My questions are these:

Does the ducting have to be double lined, or can I use single lined ducts? What are the clearance consequences of using either material if my attic has blown in insulation? The range is a residential 4 burner gas model.

Can I use an existing attic opening out the back of the house, or do I have to make a new hole? My hope is to avoid going out the roof because there is an old asbestos vent close by and I would prefer to make no more holes in my roof than necessary.

The attic space currently has a couple of different air vents, some decorative brick (6"x12") and one larger (12"x12") metal louvred ones. I would like to hide the vent behind the metal one, is that allowed?

Are there any pitfalls I should be aware of? Anything I'm forgetting?

Thanks so much for your help.


----------



## Crashless (Feb 15, 2008)

Well, I found this post about clearances and single lined vs. doubled lined.

http://www.selfhelpforums.com/showpost.php?p=62469&postcount=3

It looks like I can use single lined without any need to fire clearance, which is great, but I'm still not sure about venting outside and whether it needs it's own vent opening or not.

Anyone have thoughts on this?


----------



## joasis (May 28, 2006)

I have no idea of your location, or applicable code, but the unit should vent outside. I have seen a few attics that had grease stains around the vent pipe, and that is not something I would want in my attic.
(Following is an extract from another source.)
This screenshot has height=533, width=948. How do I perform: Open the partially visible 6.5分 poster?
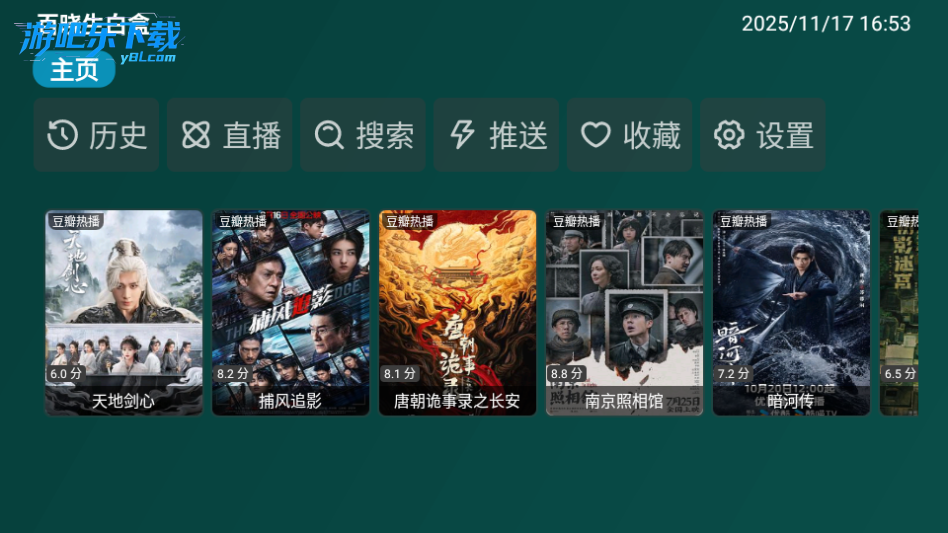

Of course, I have seen dryers vented into attics and apparently didn't cause any major problems....but.


----------



## Crashless (Feb 15, 2008)

I guess I should clarify that I'm not intending to vent it into the attic, rather use an existing hole in the attic wall to the outside, instead of sawing a new hole.

I realize venting directly to the attic is a big no-no.


----------



## Gencon (Apr 10, 2008)

You can actually change to round duct right off the hood using a universal boot. Check the specs for sizing and length requirements to see if you can run the distance to the outside wall.

Use only rigid duct and seal it well with foil tape. The duct in the attic must be insulated and vapor barriered as well. They have those slip on sleeves that work well for this.
As for wall termination, you should use a new wall cap that has a backdraft damper in it.

Dont forget to seal up the opening where the duct leaves the attic and enters the house.


----------



## brneilly (Feb 19, 2008)

One other thing you may have or not have considered. If you live in the north where it can get cold...wrap some insulation around the vent in the attic while you're up there. All that warm are from a stove can cause frost to melt on the vent and drip back down through your vent.


----------